Das Bundesverfassungsgericht stellt im Übrigen in seiner Entscheidung auch fest, dass eine Verletzung des Vertrauensverhältnisses zwischen Bank und Kunden nicht zu befürchten sei, denn die Banken würden automatisiert, das heißt ohne Mitwirkung der Banken, ermitteln. Die Bank wird über die Anfrage nicht informiert, sodass sie - zumindest in diesem Stadium - keinerlei Kenntnis darüber erhält, dass ihr Kunde Betroffener eines Steuerverfahrens sein könnte. Das Bankgeheimnis zwischen Kunden und Bank gilt unverändert. Die bisher schon möglichen Anfragen der Behörden bei den Banken waren und sind vom Bankgeheimnis nicht berührt.

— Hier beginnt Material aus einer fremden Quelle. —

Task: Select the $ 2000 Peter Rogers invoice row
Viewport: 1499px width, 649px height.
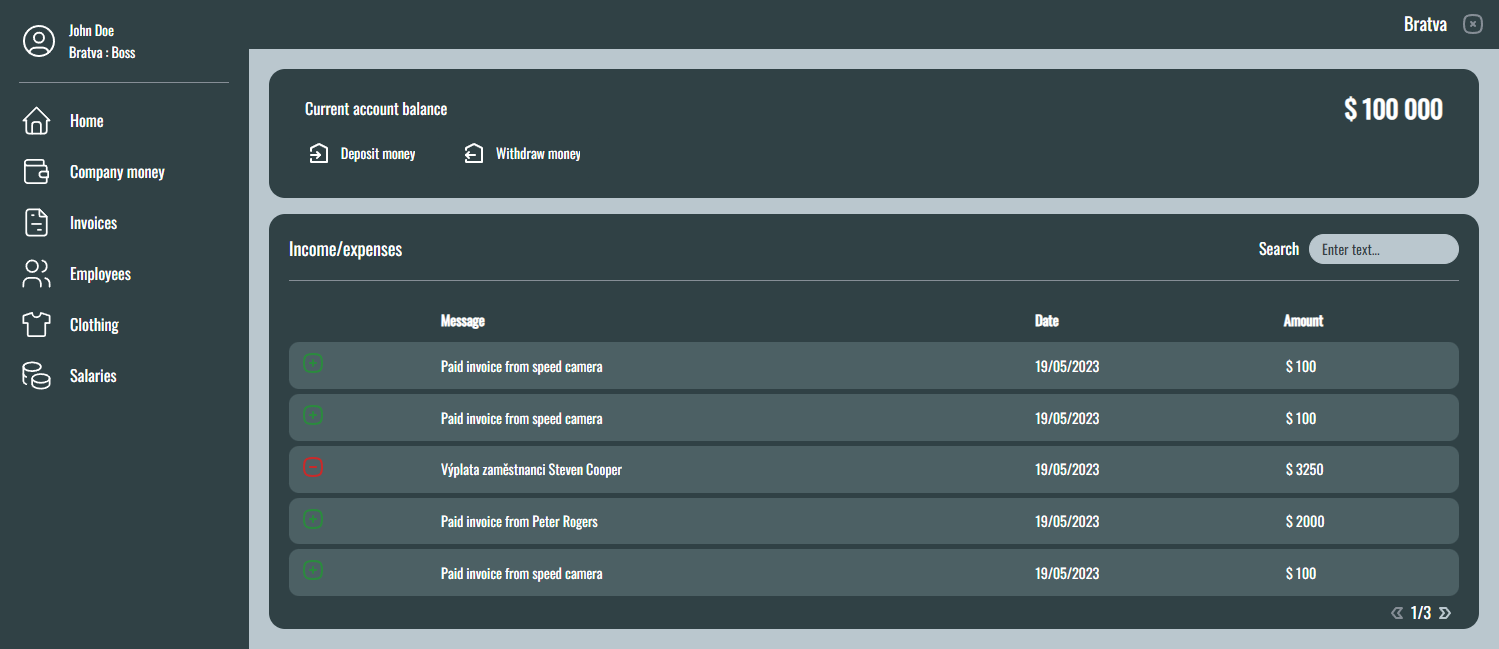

Ja, ich bin sofort fertig. - Das Bundesverfassungsgericht widerspricht von A bis Z Ihrer Antragsbegründung, Herr Kubicki und Herr Garg. Wir werden Ihren Antrag deshalb ablehnen.
Noch ein Wort zum Antrag der Grünen: Wir können Ihr Anliegen im Großen und Ganzen nachvollziehen, insbesondere die Frage, inwieweit die Vorgaben des Anwendungserlasses nicht doch besser im Gesetz aufgenommen werden sollten. Dieses Thema wird jedoch nach Abschluss des Hauptverfahrens - damit ist im Jahr 2006 zu rechnen - mit Sicherheit wieder auf die Tagesordnung kommen und deshalb halten wir zu diesem Zeitpunkt eine Bundesratsinitiative nicht für sinnvoll und können diesem Antrag nicht zustimmen.